Spain won't back Brexit deal without clarity on Gibraltar, foreign minister says
Madrid seeks power to negotiate directly with U.K. in future talks over British territory
Spain will not back the European Union's draft Brexit agreement without clarity that Madrid will be able to negotiate the future of Gibraltar directly with Britain, Spanish Foreign Affairs Minister Josep Borrell said Monday.
After arriving for Brexit talks with EU ministers, Borrell said Madrid wanted the deal on Britain's exit to make clear that talks on ties between London and the bloc will not apply to Gibraltar.
A small peninsula on Spain's southern coast and a British territory since 1713, Gibraltar is a major point of contention in Anglo-Spanish relations. Spain has long claimed sovereignty over the territory.
"The negotiations between Britain and the EU have a territorial scope that does not include Gibraltar.

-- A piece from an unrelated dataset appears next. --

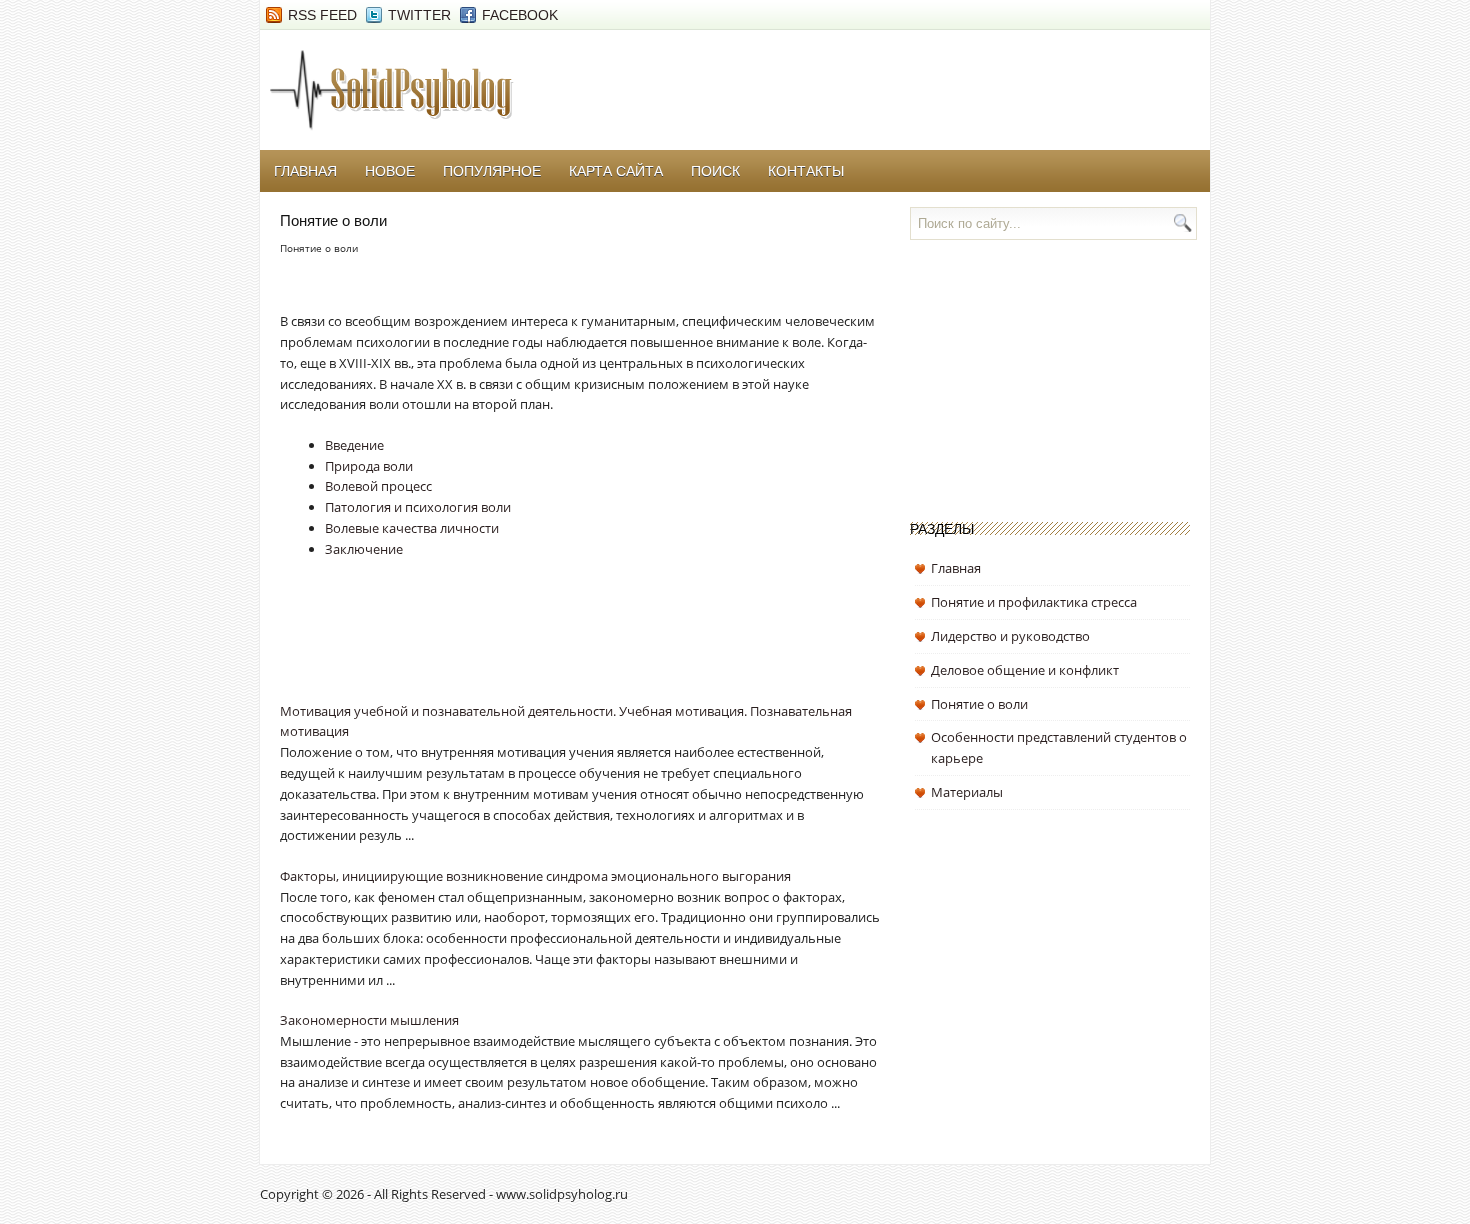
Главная (305, 171)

The negotiations on the future of Gibraltar are separate discussions," Borrell said.
"This is what needs [to] be made clear, and until it is clarified in the withdrawal agreement and in the political declaration on the future relationship, we cannot give our backing [to the deal]."
Gibraltar is due to leave the EU along with the United Kingdom in March, although 96 per cent of its population voted in the 2016 referendum to remain in the bloc.
Spain said last week that it welcomed the inclusion of a protocol on Gibraltar in the draft Brexit agreement, but Borrell said at a news conference later on Monday that the document introduced "a certain confusion" on the issue.
As no concrete political declaration on Britain's future relationship with the bloc after it leaves has been presented, he said, "We cannot judge the whole without knowing the parts."
An EU diplomat said the issue could go as far as the Sunday summit of all EU leaders aimed at rubber-stamping the Brexit deal, where other outstanding points are fisheries and a limit on any extension of a post-Brexit transition phase.
But Borrell rejected this idea, suggesting Sunday's meeting should not take place if the issue were not resolved beforehand.
Noting how Spain was obliged to accept British positions on Gibraltar when it was negotiating its 1986 accession to the bloc, a decade after Britain had joined, a senior EU official said London now had to accept that "the tables have turned."